Every record must be restated exactly as written.

■ PROVIDED ENTRIES:
▬▬▬
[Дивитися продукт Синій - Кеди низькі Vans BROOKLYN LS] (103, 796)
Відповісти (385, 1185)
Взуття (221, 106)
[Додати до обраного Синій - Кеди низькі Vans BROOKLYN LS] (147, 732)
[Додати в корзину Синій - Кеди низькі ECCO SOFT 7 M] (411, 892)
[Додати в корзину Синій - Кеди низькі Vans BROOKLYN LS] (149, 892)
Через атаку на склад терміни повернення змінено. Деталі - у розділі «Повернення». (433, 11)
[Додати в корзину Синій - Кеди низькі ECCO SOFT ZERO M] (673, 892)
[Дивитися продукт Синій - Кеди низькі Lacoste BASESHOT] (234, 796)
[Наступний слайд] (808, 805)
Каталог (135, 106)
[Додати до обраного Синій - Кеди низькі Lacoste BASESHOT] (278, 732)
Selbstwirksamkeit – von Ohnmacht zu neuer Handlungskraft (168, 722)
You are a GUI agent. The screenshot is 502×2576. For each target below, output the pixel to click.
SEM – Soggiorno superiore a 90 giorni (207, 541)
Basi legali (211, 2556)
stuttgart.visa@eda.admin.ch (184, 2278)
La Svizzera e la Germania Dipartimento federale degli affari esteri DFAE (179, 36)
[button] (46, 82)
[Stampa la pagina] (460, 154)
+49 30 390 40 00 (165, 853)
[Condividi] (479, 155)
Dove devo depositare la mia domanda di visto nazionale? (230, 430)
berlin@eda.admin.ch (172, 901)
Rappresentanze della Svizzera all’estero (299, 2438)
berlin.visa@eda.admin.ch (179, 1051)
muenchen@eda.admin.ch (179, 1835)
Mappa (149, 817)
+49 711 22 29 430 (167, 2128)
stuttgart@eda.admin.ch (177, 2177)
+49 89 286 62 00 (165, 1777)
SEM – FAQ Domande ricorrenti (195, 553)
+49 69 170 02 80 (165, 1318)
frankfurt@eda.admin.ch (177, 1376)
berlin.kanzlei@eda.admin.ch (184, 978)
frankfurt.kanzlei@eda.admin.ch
▬▬▬
■ RESPONSE FOR THIS EXERCISE:
[Дивитися продукт Синій - Кеди низькі Vans BROOKLYN LS] (103, 796)
Відповісти (385, 1185)
Взуття (221, 106)
[Додати до обраного Синій - Кеди низькі Vans BROOKLYN LS] (147, 732)
[Додати в корзину Синій - Кеди низькі ECCO SOFT 7 M] (411, 892)
[Додати в корзину Синій - Кеди низькі Vans BROOKLYN LS] (149, 892)
Через атаку на склад терміни повернення змінено. Деталі - у розділі «Повернення». (433, 11)
[Додати в корзину Синій - Кеди низькі ECCO SOFT ZERO M] (673, 892)
[Дивитися продукт Синій - Кеди низькі Lacoste BASESHOT] (234, 796)
[Наступний слайд] (808, 805)
Каталог (135, 106)
[Додати до обраного Синій - Кеди низькі Lacoste BASESHOT] (278, 732)
Selbstwirksamkeit – von Ohnmacht zu neuer Handlungskraft (168, 722)
You are a GUI agent. The screenshot is 502×2576. For each target below, output the pixel to click.
SEM – Soggiorno superiore a 90 giorni (207, 541)
Basi legali (211, 2556)
stuttgart.visa@eda.admin.ch (184, 2278)
La Svizzera e la Germania Dipartimento federale degli affari esteri DFAE (179, 36)
[button] (46, 82)
[Stampa la pagina] (460, 154)
+49 30 390 40 00 (165, 853)
[Condividi] (479, 155)
Dove devo depositare la mia domanda di visto nazionale? (230, 430)
berlin@eda.admin.ch (172, 901)
Rappresentanze della Svizzera all’estero (299, 2438)
berlin.visa@eda.admin.ch (179, 1051)
muenchen@eda.admin.ch (179, 1835)
Mappa (149, 817)
+49 711 22 29 430 (167, 2128)
stuttgart@eda.admin.ch (177, 2177)
+49 89 286 62 00 (165, 1777)
SEM – FAQ Domande ricorrenti (195, 553)
+49 69 170 02 80 (165, 1318)
frankfurt@eda.admin.ch (177, 1376)
berlin.kanzlei@eda.admin.ch (184, 978)
frankfurt.kanzlei@eda.admin.ch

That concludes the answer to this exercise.